Pesanan dopship akan diteruskan ke produsen/supplier yang kemudian akan memprosesnya.

Keuntungan didapatkan dari harga jual produk pada pembeli dikurangi harga dari supplier. Misalnya, Anda menjual Rp 100.000 dan supplier memberikan harga untuk Anda Rp 80.000. Berarti keuntungan Rp 20.000 per produk. Untuk itu, segera cari supplier yang mau bekerja sama dengan sistem dropshipping.

Salah satu yang menawarkan open dropshipper adalah Fresh Powder Drink, produsen minuman bubuk dan bahan baku minuman aneka rasa dan varian. Silakan langsung kontak CS FPD untuk menjalin kerjasama:

– Telp/WA: 0812-2502-2323
– WA Only: http://bit.ly/FPDwebWA

 

  1. Menjadi Perantara Penjualan Properti

Saat ini sudah cukup banyak perumahan-perumahan baru yang tengah dibangun. Anda bisa manfaatkan ini untuk menjadi perantara penjualan rumah tersebut.

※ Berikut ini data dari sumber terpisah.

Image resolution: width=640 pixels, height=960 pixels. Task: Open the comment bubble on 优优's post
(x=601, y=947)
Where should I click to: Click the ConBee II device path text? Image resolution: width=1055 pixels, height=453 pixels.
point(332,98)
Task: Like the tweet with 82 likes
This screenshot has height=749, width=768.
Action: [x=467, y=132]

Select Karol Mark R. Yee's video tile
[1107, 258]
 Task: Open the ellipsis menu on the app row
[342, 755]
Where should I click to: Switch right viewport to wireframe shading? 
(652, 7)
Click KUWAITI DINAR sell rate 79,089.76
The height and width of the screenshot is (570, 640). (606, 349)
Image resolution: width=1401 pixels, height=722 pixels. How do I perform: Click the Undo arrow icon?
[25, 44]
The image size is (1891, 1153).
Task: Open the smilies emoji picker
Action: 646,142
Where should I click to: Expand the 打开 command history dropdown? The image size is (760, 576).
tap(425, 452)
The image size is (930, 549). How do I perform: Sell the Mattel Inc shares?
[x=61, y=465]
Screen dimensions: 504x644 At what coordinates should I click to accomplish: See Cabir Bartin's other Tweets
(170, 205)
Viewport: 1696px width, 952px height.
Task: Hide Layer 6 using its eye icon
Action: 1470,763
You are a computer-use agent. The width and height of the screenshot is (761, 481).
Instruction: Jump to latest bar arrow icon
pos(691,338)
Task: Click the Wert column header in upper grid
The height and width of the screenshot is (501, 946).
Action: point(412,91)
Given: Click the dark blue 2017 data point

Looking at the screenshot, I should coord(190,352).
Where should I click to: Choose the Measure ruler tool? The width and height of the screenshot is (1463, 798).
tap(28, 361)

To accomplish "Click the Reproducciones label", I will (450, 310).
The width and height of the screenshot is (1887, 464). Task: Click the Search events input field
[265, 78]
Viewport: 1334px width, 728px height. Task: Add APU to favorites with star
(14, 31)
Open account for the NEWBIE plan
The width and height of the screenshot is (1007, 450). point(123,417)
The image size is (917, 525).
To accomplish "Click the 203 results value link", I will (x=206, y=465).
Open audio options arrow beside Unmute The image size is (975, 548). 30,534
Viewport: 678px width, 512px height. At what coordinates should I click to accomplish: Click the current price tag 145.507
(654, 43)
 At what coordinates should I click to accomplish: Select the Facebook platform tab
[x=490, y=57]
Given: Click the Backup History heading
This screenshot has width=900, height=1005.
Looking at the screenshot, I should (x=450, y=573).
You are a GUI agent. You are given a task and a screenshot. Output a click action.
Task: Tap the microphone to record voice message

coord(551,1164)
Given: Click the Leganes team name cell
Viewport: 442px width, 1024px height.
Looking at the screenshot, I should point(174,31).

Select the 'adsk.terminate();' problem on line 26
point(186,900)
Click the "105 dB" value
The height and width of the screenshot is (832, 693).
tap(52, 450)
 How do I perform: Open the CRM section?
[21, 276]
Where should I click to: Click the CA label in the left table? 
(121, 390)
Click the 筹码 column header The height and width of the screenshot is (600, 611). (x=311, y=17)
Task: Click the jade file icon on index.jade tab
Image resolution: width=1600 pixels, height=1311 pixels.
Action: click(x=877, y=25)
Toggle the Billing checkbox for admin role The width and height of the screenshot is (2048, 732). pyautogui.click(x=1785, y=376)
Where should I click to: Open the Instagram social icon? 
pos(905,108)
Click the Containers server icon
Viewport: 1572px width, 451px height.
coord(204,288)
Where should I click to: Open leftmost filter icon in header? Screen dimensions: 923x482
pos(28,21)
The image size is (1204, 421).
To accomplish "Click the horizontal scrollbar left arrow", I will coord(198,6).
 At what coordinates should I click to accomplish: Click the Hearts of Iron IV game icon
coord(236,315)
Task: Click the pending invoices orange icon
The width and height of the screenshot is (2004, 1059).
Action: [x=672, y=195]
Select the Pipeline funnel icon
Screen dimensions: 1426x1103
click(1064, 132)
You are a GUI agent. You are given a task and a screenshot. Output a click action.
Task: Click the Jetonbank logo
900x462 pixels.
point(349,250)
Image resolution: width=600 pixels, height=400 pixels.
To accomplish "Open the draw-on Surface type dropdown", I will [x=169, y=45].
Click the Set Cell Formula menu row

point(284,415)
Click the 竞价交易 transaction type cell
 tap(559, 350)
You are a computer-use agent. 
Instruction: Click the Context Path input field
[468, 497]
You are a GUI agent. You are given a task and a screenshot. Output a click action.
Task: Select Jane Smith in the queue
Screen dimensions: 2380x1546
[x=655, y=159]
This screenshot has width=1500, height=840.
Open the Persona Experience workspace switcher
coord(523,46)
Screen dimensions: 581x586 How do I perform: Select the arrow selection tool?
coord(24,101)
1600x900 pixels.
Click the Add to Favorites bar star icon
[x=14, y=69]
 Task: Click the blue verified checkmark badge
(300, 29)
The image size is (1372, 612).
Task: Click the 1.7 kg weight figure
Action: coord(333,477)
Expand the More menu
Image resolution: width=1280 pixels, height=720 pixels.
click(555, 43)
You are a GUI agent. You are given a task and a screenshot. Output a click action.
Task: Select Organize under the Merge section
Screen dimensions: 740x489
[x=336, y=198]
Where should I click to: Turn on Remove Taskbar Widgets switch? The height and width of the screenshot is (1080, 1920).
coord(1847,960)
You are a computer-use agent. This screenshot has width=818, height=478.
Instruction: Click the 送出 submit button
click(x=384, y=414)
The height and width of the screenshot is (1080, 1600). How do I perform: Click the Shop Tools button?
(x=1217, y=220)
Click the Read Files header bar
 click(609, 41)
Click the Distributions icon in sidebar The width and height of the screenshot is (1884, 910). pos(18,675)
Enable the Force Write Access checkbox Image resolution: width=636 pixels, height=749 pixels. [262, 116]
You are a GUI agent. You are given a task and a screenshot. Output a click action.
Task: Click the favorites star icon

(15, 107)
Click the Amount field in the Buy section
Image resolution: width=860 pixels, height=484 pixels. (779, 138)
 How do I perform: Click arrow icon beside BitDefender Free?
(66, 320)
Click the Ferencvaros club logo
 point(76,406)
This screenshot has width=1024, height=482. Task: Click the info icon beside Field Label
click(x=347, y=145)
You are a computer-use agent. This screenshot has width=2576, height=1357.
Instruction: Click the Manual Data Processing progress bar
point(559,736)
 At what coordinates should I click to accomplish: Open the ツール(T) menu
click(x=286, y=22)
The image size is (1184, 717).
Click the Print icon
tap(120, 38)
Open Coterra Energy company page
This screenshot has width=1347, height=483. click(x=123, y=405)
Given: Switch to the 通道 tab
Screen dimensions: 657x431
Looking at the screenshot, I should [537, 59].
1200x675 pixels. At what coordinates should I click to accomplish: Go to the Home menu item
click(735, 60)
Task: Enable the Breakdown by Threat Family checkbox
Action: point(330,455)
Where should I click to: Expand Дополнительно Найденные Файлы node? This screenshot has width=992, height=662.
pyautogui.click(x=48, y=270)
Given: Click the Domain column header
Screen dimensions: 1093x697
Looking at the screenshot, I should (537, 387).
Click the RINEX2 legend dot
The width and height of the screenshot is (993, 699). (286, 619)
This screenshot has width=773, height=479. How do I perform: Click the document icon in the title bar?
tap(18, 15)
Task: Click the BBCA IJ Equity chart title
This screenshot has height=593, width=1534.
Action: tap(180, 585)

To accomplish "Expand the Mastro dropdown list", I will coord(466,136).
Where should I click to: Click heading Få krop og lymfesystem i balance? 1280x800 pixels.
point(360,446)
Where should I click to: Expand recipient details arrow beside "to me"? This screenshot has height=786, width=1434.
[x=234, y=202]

Caranya, Anda temui kantor pemasaran perumahan tersebut, biasanya tiap developer/kontraktor perumahan memiliki kantor pemasaran tersendiri, Anda bisa ajukan CV Anda di sana.

Pendapatan yang Anda hasilkan dari penjualan properti seperti rumah bisa cukup lumayan. Biasanya Anda akan mendapat komisi sekian persen dari penjualan rumah tersebut, atau tergantung kesepakan dengan kontraktor/developer. Tak hanya perumahan, bisa juga apartemen, kapling tanah, dan lainnya.

Cara pemasaran properti bisa dengan menggunakan media sosial atau marketplace yang khusus menjual properti atau juga bisa di forum-forum online.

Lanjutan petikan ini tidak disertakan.